A peine l’affaire de la Villa Elizabeth bouclée que celle de l’ENMG  est déjà au centre de l’actualité. N’étant pas informé de l’intention des responsables de brûler les copies d’examen et des procès-verbaux, le Bianco est déterminé à faire toute la lumière sur cette affaire.

L’entité en charge de la lutte contre la corruption  a porté le dossier rapportant des faits suspectés d’entrave au bon déroulement d’une enquête judiciaire et de bris de scellés ainsi que de destruction de pièces de procédure, auprès du Pôle anti-corruption (Pac) hier, aux 67 Ha. En fait dans cette histoire d’incendie, il y anguille sous roche.

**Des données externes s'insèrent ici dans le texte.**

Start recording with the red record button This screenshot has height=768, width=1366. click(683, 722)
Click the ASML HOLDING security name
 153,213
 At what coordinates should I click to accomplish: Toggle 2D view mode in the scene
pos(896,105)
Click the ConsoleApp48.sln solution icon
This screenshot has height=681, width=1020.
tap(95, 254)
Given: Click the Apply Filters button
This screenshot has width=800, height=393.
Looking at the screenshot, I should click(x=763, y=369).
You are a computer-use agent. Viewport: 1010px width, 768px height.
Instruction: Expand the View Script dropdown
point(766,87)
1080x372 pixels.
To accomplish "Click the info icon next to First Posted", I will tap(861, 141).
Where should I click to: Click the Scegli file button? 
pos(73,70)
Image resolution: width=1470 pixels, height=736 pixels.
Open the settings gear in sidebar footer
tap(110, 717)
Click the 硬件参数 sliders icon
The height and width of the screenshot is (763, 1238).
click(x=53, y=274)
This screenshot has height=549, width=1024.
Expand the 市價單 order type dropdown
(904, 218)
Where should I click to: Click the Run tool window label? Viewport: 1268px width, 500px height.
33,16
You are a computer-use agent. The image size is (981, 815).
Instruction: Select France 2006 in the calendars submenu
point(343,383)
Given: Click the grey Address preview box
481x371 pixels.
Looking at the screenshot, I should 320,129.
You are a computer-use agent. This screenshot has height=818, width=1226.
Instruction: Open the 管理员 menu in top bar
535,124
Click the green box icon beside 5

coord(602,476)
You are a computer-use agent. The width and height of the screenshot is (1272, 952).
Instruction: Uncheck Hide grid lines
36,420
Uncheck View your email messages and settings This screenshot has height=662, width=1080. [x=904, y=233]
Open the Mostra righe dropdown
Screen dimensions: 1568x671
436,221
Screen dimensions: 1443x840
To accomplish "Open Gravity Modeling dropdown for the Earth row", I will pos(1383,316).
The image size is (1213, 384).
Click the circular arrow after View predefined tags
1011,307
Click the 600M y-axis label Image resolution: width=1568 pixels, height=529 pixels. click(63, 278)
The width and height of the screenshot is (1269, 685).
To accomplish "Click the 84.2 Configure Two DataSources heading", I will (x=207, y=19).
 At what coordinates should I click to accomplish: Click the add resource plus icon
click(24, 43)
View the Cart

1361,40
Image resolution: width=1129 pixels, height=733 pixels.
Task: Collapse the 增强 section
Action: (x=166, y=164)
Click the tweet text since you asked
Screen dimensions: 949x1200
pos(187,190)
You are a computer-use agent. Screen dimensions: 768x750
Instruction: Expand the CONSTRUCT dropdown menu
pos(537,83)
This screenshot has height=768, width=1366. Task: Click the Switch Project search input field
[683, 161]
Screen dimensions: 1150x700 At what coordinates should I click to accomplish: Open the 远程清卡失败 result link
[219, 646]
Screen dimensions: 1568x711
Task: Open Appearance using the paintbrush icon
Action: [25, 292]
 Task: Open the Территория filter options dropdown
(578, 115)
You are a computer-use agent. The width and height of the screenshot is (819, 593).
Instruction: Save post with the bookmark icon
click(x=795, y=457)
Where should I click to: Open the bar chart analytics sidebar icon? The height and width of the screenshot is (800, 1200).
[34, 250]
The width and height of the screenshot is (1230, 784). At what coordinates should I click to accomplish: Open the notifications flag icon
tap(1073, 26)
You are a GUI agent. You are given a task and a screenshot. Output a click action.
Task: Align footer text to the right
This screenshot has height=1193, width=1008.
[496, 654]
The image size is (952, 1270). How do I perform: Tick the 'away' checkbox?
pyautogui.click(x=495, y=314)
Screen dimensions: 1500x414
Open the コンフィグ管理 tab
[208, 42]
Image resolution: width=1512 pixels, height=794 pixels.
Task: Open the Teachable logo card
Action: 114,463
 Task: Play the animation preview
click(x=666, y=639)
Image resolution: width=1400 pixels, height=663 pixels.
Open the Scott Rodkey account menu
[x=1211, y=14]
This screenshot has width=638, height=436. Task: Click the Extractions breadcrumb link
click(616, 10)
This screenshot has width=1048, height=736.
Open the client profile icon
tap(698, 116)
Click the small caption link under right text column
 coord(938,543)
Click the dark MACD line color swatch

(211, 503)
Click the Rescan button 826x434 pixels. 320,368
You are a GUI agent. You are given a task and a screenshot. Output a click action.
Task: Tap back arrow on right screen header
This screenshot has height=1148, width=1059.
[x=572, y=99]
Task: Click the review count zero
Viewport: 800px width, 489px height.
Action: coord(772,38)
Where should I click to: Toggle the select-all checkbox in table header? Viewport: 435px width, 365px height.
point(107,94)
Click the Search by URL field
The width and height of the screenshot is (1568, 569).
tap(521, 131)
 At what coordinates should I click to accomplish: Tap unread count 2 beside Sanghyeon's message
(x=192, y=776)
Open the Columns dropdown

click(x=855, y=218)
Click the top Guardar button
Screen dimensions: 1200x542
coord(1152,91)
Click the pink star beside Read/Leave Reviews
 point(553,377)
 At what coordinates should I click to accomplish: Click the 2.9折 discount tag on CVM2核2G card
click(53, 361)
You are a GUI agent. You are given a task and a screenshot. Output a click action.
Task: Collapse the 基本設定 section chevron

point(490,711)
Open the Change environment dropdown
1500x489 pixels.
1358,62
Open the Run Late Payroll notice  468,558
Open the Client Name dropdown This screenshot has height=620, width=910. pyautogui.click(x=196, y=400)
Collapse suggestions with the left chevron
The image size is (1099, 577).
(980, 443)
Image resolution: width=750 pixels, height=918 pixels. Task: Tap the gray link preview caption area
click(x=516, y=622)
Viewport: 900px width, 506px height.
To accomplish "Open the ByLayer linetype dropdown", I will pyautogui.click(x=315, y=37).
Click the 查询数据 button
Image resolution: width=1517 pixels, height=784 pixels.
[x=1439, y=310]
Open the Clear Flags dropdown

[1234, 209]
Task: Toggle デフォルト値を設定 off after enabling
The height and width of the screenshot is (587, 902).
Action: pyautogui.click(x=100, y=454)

Selon le rapport de l’enquête, les personnes directement impliquées seraient l’ancienne ministre de la Justice, Elise Alexandrine Rasolo, l’ancien DG, l’ancien directeur administratif et financier, et le surveillant général. Ce dernier a d’ailleurs été le seul à être déféré au Parquet du Pac hier, et placé sous contrôle judiciaire. Quand à l’ancienne ministre, son destin sera remis entre les mains de la Haute cour de justice (HCJ), l’ancien DG, lui, attendra la décision de la Cour suprême.

Pour rappel, l’affaire remonte à 2018 lorsque des suspicions de corruption ont été constatées lors du concours d’entrée à l’ENMG. Le concours ayant été suspendu, les feuilles de copies ont été scellées dans une salle à Tsaralalàna. Ces preuves ont par la suite été incendiées volontairement alors qu’elles devaient servir de preuves. Il semblerait même qu’elles aient été brûlées sous les yeux de hauts responsables.

A noter que jusqu’à ce jour, le concours d’entrée à l’ENMG est suspendu jusqu’à nouvel ordre. L’actuel ministre, Jacques Randrianasolo serait en train de s’y pencher si l’ancienne ministre, Noro Vololona Harimisa, avait déjà quelques projets quant à la suite à donner à ce concours, notamment l’informatisation de tout le processus. L’affaire est à suivre de très près.